# Math Help - Difficult Integral

1. ## Difficult Integral

Hi all,

Im studying calculus now and Ive come across this question in a workbook and im struggling with it. Its to find this integral:

∫ 7x ² / x ³ + 1 dx

If someone could show me it would be a great help and much of a relief.

Mitch

2. Originally Posted by Mitch281008
Hi all,

Im studying calculus now and Ive come across this question in a workbook and im struggling with it. Its to find this integral:

∫ 7x ² / x ³ + 1 dx

If someone could show me it would be a great help and much of a relief.

Mitch
Make the substitition $u=x^3+1 \implies du=3x^2dx$

This gives

$\int \frac{7x^2}{x^3+1}dx=\frac{7}{3}\int\frac{1}{u}du$

Now just integrate from here

3. Have you used U substitution?

Try setting $u=x^3$

Then: $du=3x^2dx$

-> $\frac{7du}{3} = 7x^2$

The integral then becomes: $\frac{7}{3}\int{\frac{1}{u}}du +\int1dx$

4. Originally Posted by Riyzar
Have you used U substitution?

• **Tasks**
**a.** In the listing, substitute "next to" for "beside" from the line with "Open the chevron" up to and including the line with "click(754, 136)", and return only those lines with the pictures omitted.
**b.** Continue the forum thread on the difficult integral from the point at which it stops.
The listing bears no relation to the forum thread on the difficult integral.

• **Extracted information**

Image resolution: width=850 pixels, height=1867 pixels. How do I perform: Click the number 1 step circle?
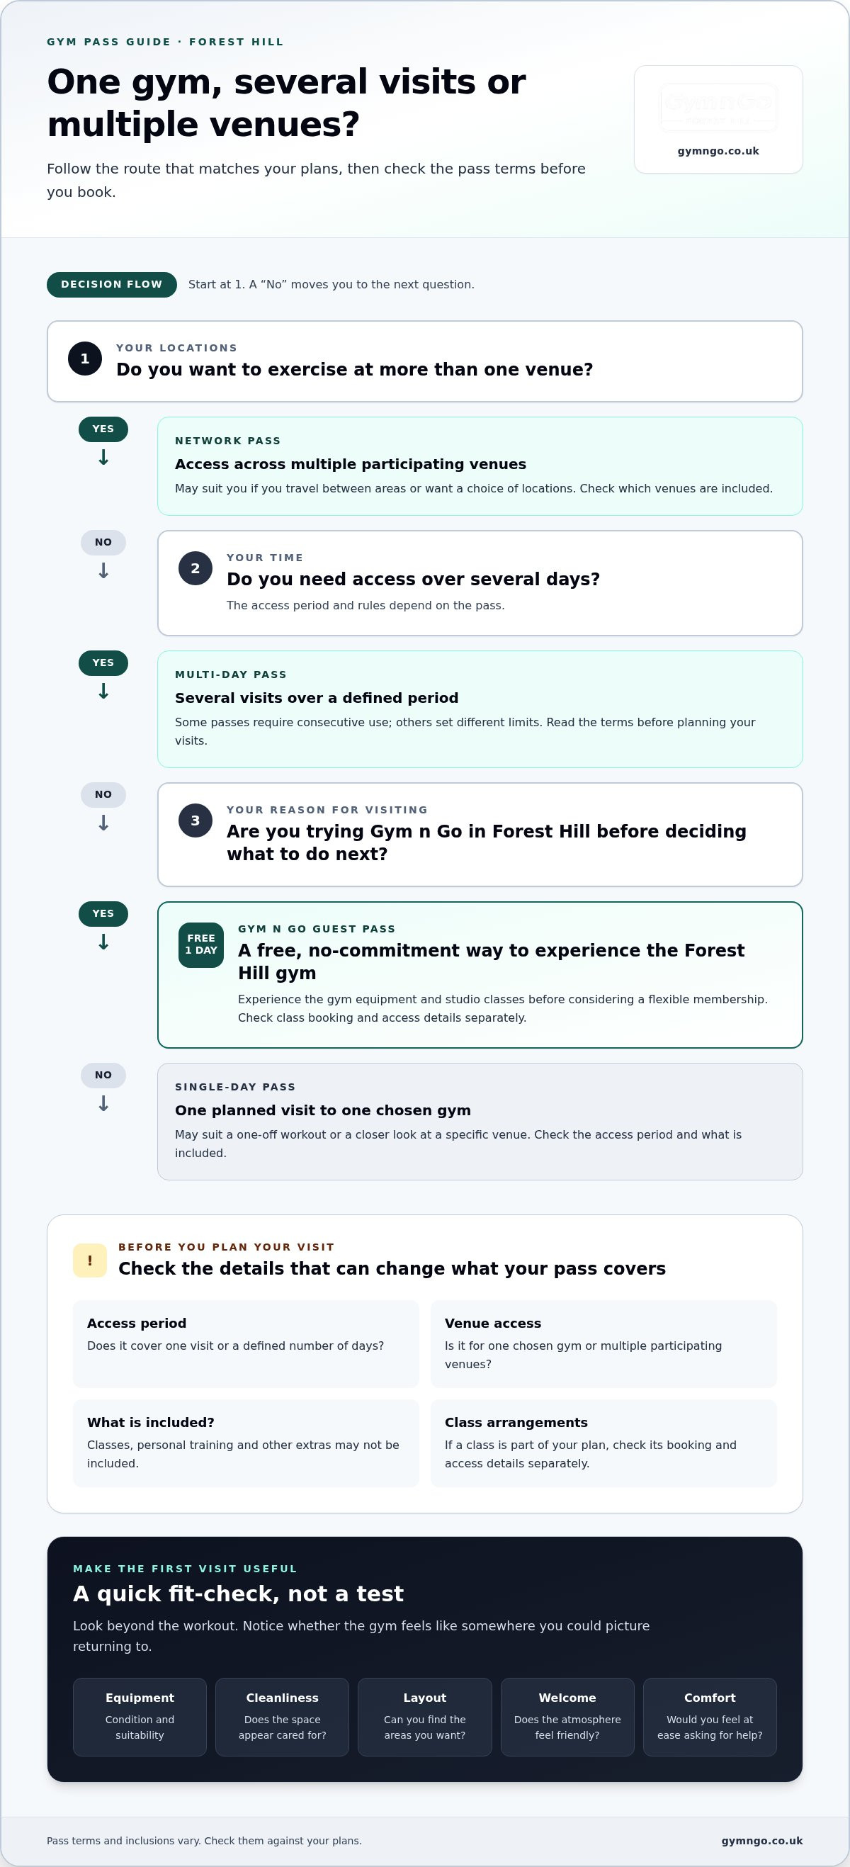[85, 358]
* * *
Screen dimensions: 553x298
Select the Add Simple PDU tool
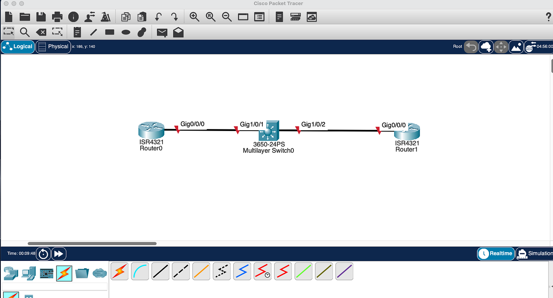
---
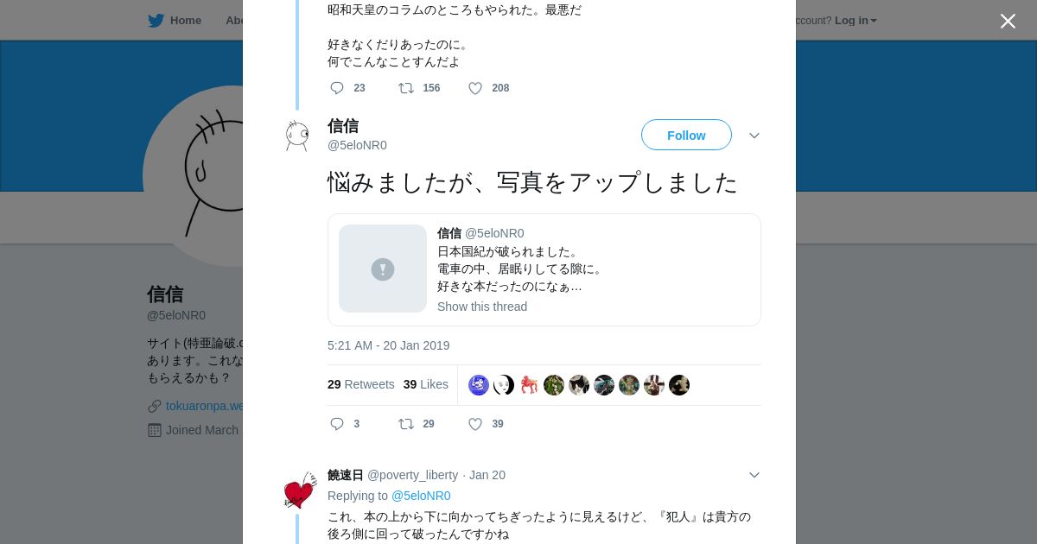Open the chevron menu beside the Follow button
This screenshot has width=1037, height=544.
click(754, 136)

• **Answer set**
**a.**
Open the chevron menu next to the Follow button
This screenshot has width=1037, height=544.
click(754, 136)

**b.**
Try setting $u=x^3$

Then: $du=3x^2dx$

-> $\frac{7du}{3} = 7x^2$

The integral then becomes: $\frac{7}{3}\int{\frac{1}{u}}du +\int1dx$
You are supposing $u = x^3$

NOTE THAT you have to suppose

$u = {x^3}+ 1$
then, $du = 3x^2 dx$

$\frac{7}{3}\int{\frac{1}{u}}du$

= $\frac{7}{3} log(u) + C$

substitute $u = {x^3}+ 1$

and you're are smart enough to write the answer

5. Ok thanks guys.

It was one of those questions where i could not get an answer no matter what i tried.

i appreciate the help

cheers,
Mitch

6. Ok I have another problem, this one ive solved but i just want to check the answer to see if ive got it.

∫ 5e^(3x+1) = 5 (e^(3x+1)) / (3x+1) + c

i hope thats clear, its annoying not being able to make fractions look like fractions lol.

thanks for the support,

Mitch

7. Originally Posted by Mitch281008
Ok I have another problem, this one ive solved but i just want to check the answer to see if ive got it.

∫ 5e^(3x+1) = 5 (e^(3x+1)) / (3x+1) + c

i hope thats clear, its annoying not being able to make fractions look like fractions lol.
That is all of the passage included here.